• THE PROBLEM: Below are the records; give again exactly the lines from the one containing "Open OneDrive in the Favorites sidebar" through the one containing "Task: Click the ,000,000 last price in Tier 1", leaving out pictures.

• Items from a dataset:
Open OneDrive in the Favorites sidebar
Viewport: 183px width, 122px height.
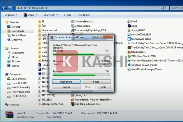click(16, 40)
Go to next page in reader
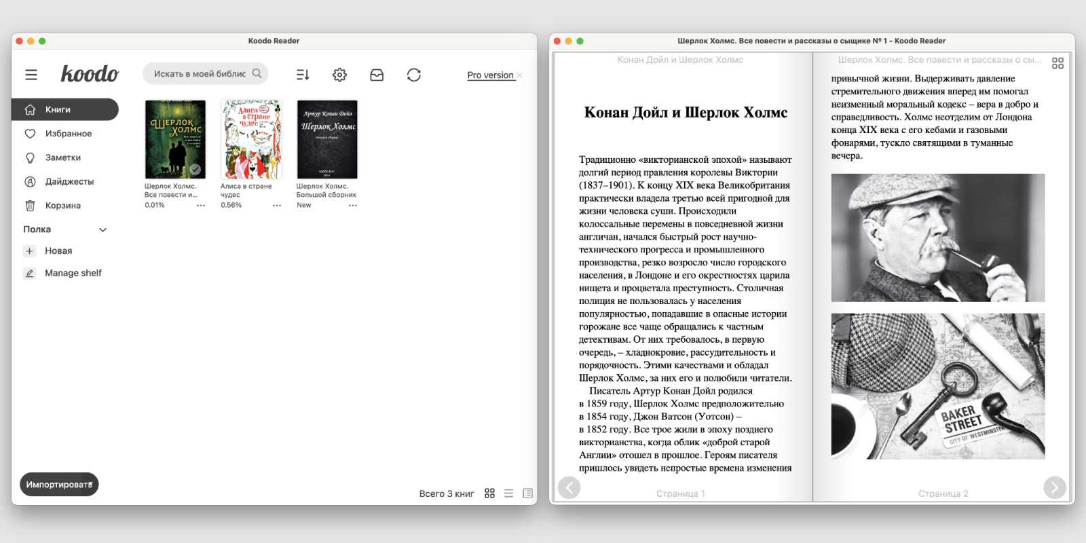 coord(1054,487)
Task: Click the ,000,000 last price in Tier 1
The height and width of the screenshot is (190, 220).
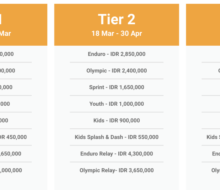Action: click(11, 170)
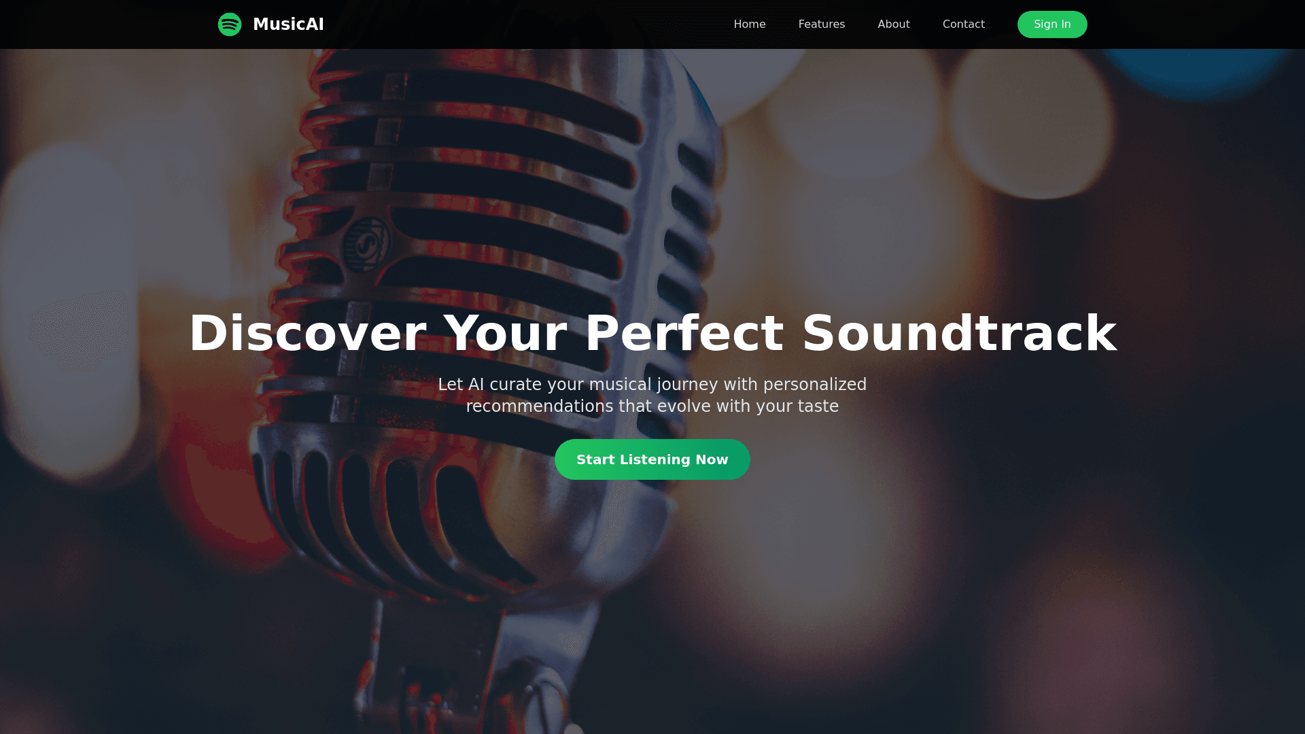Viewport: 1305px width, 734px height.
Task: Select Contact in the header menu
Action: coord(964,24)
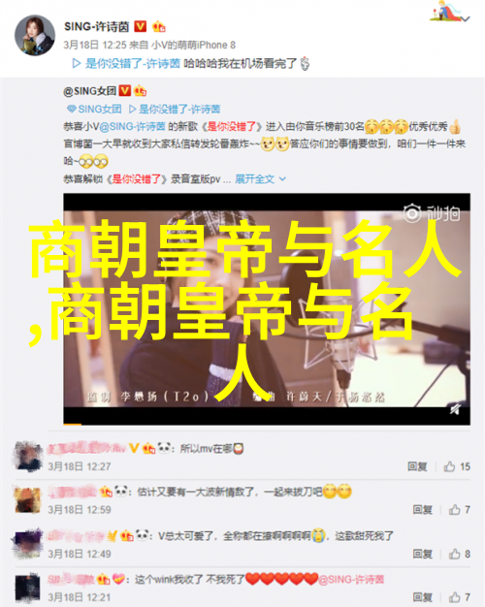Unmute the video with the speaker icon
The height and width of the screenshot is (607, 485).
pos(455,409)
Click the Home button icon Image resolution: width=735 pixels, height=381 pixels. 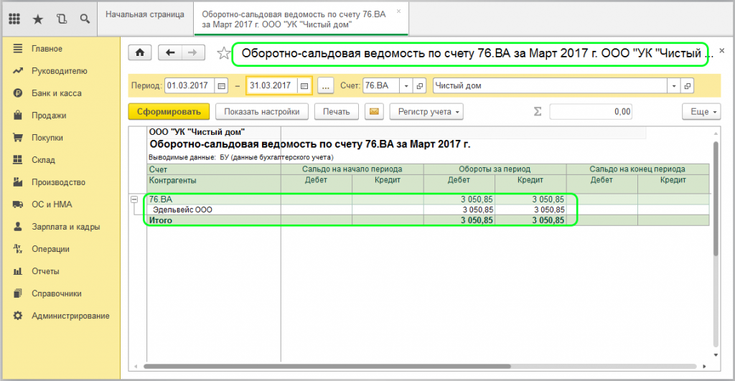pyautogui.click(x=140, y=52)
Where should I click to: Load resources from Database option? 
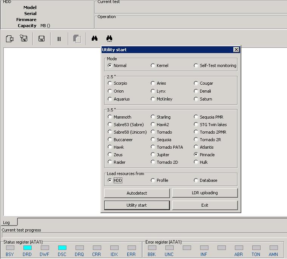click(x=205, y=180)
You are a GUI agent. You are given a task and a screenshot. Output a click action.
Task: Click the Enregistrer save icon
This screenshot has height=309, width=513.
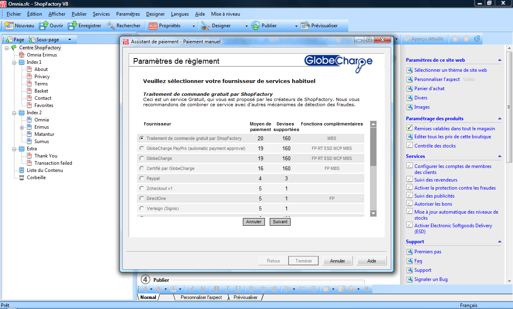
* * *
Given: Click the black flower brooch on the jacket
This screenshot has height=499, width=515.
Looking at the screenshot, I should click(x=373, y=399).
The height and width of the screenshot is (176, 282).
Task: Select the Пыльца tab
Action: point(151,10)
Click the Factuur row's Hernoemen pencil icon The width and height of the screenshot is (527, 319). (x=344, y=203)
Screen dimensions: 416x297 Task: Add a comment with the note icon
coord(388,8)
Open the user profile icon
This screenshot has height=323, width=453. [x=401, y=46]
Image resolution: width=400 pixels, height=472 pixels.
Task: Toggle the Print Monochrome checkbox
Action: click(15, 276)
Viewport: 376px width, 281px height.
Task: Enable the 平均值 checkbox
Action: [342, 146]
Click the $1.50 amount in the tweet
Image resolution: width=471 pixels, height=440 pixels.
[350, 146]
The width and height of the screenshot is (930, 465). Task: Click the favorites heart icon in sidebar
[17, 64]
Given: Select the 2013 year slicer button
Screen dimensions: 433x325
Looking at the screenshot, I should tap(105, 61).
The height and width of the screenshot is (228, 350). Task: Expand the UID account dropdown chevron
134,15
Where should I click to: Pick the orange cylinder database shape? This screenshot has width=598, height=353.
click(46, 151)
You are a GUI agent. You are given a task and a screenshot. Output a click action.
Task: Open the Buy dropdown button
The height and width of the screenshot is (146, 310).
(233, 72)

• RESULT OF THE EXERCISE:
Open OneDrive in the Favorites sidebar
Viewport: 183px width, 122px height.
click(16, 40)
Go to next page in reader
 coord(1054,487)
Task: Click the ,000,000 last price in Tier 1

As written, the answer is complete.